(Stored items)
++++++
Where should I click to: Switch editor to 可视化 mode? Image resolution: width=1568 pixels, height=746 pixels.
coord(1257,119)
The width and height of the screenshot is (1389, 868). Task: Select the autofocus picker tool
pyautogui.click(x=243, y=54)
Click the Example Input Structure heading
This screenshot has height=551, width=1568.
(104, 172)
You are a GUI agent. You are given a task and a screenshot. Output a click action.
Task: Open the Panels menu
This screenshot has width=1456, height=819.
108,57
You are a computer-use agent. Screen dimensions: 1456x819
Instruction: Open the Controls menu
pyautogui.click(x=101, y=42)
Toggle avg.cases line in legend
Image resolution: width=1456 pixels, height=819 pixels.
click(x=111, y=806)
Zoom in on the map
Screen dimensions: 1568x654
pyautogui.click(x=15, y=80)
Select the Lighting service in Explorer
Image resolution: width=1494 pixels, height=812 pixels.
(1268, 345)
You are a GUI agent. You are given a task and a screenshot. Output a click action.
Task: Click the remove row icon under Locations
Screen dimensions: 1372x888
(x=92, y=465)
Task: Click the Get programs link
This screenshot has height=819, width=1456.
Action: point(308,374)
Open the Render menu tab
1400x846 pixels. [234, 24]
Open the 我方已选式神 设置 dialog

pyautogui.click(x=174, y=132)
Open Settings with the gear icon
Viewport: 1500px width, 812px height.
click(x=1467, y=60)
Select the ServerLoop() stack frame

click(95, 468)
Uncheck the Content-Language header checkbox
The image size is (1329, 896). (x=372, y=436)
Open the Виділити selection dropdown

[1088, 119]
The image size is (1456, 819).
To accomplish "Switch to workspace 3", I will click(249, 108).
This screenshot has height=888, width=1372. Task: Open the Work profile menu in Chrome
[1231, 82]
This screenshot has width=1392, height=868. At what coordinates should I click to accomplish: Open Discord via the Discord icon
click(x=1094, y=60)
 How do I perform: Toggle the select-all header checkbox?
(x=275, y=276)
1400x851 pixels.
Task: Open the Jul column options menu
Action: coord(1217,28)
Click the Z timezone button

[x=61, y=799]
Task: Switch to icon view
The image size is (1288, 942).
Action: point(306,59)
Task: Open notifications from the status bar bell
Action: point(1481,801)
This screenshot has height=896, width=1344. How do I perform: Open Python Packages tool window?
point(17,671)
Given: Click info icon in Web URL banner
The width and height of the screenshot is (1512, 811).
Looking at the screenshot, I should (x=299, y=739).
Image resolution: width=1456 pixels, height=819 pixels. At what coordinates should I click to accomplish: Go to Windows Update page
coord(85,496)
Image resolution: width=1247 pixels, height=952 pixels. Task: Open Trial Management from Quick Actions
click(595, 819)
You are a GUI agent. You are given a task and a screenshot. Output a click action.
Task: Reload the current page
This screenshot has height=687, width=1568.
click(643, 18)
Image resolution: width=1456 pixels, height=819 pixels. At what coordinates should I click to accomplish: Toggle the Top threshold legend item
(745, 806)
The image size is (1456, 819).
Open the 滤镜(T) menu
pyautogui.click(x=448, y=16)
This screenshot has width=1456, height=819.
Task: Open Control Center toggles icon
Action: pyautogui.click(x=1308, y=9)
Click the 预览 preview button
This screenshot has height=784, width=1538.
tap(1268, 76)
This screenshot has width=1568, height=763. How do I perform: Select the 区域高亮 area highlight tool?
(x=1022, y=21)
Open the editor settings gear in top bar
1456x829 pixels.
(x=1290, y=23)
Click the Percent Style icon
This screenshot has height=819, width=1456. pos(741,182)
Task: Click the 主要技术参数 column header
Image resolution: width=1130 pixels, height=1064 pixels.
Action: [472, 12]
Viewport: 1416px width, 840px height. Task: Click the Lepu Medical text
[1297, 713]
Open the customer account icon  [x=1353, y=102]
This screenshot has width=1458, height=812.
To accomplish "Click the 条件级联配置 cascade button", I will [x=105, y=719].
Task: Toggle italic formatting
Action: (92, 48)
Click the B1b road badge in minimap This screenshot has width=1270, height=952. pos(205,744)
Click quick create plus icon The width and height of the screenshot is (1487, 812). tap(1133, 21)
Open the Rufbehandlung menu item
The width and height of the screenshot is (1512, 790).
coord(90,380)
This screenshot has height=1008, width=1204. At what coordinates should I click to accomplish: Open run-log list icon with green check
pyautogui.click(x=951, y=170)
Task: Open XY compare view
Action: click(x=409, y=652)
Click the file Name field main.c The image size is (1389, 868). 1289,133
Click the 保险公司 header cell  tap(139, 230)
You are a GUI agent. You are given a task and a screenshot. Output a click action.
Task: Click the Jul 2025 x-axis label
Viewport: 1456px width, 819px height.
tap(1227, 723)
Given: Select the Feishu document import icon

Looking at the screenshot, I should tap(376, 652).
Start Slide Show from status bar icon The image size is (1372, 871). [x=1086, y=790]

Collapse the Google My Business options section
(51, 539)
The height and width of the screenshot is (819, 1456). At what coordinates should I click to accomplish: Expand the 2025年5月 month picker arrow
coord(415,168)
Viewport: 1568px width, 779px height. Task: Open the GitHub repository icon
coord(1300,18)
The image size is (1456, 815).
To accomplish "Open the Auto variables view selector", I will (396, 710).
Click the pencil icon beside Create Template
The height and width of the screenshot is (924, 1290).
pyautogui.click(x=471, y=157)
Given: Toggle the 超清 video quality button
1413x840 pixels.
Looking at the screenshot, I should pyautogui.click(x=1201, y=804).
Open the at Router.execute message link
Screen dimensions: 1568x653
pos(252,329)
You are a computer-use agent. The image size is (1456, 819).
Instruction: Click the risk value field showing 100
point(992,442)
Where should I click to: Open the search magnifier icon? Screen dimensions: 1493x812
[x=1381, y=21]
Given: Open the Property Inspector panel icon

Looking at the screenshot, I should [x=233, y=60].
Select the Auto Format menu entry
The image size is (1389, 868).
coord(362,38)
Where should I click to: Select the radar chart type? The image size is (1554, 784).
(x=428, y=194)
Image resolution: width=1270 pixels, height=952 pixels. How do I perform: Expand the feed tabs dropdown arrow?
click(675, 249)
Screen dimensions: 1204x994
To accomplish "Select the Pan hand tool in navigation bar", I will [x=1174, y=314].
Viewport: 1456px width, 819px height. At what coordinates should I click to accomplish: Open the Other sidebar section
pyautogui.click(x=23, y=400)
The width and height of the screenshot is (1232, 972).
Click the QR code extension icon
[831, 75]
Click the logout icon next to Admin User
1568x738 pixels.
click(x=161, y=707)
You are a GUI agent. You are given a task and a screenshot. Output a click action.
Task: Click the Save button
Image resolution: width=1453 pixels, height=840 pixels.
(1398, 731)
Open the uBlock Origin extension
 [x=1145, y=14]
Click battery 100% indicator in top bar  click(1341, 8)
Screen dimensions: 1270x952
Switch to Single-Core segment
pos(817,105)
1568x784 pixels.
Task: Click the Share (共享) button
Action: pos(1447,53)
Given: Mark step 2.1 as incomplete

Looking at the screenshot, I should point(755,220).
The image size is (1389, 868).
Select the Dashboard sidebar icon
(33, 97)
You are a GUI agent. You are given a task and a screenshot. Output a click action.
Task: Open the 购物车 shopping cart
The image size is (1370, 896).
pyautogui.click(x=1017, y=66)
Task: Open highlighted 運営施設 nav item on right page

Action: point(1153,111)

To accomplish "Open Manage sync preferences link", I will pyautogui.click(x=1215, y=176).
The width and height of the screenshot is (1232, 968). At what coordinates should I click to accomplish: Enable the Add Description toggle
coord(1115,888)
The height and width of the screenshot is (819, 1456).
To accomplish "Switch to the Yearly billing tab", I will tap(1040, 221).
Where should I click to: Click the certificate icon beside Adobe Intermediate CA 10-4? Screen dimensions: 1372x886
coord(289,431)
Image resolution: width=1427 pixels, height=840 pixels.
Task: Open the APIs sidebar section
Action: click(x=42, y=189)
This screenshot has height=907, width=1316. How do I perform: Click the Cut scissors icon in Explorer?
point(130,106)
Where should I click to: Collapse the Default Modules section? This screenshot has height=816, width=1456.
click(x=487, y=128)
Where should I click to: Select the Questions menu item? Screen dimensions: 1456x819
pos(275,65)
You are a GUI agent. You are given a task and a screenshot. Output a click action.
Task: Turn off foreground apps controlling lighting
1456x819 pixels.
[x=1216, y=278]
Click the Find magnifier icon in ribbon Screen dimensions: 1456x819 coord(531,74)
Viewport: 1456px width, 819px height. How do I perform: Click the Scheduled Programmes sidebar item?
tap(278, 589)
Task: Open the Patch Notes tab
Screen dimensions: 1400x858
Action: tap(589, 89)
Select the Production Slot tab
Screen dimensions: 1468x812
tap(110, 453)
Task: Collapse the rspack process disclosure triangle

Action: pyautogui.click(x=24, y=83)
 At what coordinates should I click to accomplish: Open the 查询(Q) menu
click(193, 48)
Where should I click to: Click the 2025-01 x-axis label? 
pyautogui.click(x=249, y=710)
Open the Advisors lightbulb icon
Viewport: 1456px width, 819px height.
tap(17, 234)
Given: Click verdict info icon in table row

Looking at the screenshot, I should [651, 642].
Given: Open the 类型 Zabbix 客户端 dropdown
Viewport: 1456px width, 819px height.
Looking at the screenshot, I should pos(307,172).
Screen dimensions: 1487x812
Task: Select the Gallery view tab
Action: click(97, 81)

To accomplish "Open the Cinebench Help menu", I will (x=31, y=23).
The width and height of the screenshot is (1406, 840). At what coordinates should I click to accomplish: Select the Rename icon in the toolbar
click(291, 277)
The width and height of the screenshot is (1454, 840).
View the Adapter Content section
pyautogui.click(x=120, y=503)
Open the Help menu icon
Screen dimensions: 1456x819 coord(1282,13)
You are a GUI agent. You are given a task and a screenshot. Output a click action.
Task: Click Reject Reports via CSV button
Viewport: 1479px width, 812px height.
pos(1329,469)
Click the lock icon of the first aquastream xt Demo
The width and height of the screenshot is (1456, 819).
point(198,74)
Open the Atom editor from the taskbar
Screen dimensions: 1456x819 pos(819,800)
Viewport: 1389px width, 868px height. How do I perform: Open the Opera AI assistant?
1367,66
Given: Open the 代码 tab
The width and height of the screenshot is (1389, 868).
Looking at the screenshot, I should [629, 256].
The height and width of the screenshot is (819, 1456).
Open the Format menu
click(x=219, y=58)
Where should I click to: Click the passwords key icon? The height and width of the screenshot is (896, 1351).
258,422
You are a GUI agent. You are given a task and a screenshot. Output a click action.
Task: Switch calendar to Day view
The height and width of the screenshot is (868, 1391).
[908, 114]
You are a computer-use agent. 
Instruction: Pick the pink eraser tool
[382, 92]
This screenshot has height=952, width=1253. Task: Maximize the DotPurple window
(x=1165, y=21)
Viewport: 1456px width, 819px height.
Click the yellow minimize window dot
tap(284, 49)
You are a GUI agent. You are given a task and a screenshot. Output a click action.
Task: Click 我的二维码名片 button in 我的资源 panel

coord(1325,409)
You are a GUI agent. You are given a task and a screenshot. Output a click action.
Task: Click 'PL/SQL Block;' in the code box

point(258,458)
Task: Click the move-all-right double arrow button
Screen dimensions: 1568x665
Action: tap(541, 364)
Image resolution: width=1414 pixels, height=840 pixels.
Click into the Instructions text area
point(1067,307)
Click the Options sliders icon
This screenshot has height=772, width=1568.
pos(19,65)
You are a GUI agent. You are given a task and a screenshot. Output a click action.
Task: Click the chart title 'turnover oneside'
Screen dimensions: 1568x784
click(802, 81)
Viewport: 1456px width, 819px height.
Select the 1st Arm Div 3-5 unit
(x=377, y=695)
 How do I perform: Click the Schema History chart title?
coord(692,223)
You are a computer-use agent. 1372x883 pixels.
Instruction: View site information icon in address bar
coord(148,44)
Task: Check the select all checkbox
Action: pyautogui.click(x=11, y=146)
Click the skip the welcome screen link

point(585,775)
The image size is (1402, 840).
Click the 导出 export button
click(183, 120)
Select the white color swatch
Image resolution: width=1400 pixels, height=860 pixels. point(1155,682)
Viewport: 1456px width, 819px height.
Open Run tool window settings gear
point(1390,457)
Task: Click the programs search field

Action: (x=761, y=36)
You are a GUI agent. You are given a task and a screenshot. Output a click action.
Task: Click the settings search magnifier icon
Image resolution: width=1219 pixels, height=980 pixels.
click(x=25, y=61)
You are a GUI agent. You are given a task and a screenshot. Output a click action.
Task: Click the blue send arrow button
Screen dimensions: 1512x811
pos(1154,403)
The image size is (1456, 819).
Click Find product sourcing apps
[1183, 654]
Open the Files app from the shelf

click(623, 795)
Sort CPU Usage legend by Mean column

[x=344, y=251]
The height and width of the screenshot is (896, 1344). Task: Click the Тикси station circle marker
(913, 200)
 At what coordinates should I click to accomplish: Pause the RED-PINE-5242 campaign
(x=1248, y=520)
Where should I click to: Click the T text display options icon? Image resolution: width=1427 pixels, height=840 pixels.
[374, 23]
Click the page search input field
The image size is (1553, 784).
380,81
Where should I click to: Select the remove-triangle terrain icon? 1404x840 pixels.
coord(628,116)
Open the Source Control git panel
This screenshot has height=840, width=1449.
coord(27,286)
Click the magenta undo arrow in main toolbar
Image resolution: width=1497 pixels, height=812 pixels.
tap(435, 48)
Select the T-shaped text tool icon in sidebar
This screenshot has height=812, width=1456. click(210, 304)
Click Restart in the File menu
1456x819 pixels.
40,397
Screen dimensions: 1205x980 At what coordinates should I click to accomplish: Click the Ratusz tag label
++++++
**Task to complete**
Your task is to return each line of the data above that contains the string "computer".

**Solution**
You are a computer-use agent. Screen dimensions: 1456x819
You are a computer-use agent. The image size is (1456, 819).
You are a computer-use agent. 
You are a computer-use agent. 1372x883 pixels.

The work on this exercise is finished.